- _Task item_: Among the records below, find the line that has "The width and height of the screenshot is (1001, 389)."; from there, give the lines again exactly, and stop after the line that has "Given: Click the 单选题 tag beside 您的年龄".

- _Supplied material_:
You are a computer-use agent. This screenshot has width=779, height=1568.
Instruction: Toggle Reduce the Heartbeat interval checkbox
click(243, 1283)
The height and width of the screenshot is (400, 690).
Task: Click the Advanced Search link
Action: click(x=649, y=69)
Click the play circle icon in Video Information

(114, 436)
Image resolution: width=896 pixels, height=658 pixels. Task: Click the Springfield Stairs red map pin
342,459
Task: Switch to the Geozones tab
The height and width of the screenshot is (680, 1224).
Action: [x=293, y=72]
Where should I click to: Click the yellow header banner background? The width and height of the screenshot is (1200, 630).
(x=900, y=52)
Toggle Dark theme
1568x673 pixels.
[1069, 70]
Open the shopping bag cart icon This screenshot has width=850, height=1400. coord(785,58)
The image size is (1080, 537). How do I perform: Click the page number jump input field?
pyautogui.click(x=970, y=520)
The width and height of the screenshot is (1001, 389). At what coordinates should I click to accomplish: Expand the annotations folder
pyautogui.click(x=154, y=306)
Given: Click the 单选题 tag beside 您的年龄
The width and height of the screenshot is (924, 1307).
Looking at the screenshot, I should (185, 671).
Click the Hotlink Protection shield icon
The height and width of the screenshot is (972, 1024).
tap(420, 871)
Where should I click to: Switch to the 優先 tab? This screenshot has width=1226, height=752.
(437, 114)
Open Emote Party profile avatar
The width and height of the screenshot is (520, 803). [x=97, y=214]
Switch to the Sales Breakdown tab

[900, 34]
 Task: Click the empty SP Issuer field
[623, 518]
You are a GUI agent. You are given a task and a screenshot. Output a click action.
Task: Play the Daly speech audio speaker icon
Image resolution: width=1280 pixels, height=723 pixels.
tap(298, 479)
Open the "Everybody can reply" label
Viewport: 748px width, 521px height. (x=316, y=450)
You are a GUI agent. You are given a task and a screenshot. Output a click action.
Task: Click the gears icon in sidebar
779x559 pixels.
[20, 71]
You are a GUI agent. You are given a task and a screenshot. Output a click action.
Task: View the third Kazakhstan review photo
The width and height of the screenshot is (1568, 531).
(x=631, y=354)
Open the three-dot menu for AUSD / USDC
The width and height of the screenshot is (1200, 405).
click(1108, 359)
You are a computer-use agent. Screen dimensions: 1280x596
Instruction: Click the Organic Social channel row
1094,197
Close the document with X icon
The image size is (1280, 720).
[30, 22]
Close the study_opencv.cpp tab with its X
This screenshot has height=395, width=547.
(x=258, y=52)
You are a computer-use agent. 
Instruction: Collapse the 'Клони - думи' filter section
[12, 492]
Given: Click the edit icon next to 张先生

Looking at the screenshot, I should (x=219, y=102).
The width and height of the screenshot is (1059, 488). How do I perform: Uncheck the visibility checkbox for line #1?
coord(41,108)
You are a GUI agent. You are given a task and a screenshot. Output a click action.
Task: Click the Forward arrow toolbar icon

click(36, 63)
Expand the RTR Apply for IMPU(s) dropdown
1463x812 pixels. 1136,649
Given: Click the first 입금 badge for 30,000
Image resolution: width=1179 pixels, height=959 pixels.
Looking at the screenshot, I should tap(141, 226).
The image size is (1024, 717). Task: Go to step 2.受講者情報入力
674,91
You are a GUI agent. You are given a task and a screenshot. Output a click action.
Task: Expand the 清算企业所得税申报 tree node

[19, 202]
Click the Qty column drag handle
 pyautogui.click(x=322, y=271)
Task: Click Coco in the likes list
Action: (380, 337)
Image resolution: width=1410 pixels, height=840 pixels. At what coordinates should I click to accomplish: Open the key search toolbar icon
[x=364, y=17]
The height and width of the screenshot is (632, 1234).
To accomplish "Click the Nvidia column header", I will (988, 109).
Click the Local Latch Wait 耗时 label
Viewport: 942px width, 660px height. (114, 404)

- _Answer box_:
The width and height of the screenshot is (1001, 389). At what coordinates should I click to accomplish: Expand the annotations folder
pyautogui.click(x=154, y=306)
Given: Click the 单选题 tag beside 您的年龄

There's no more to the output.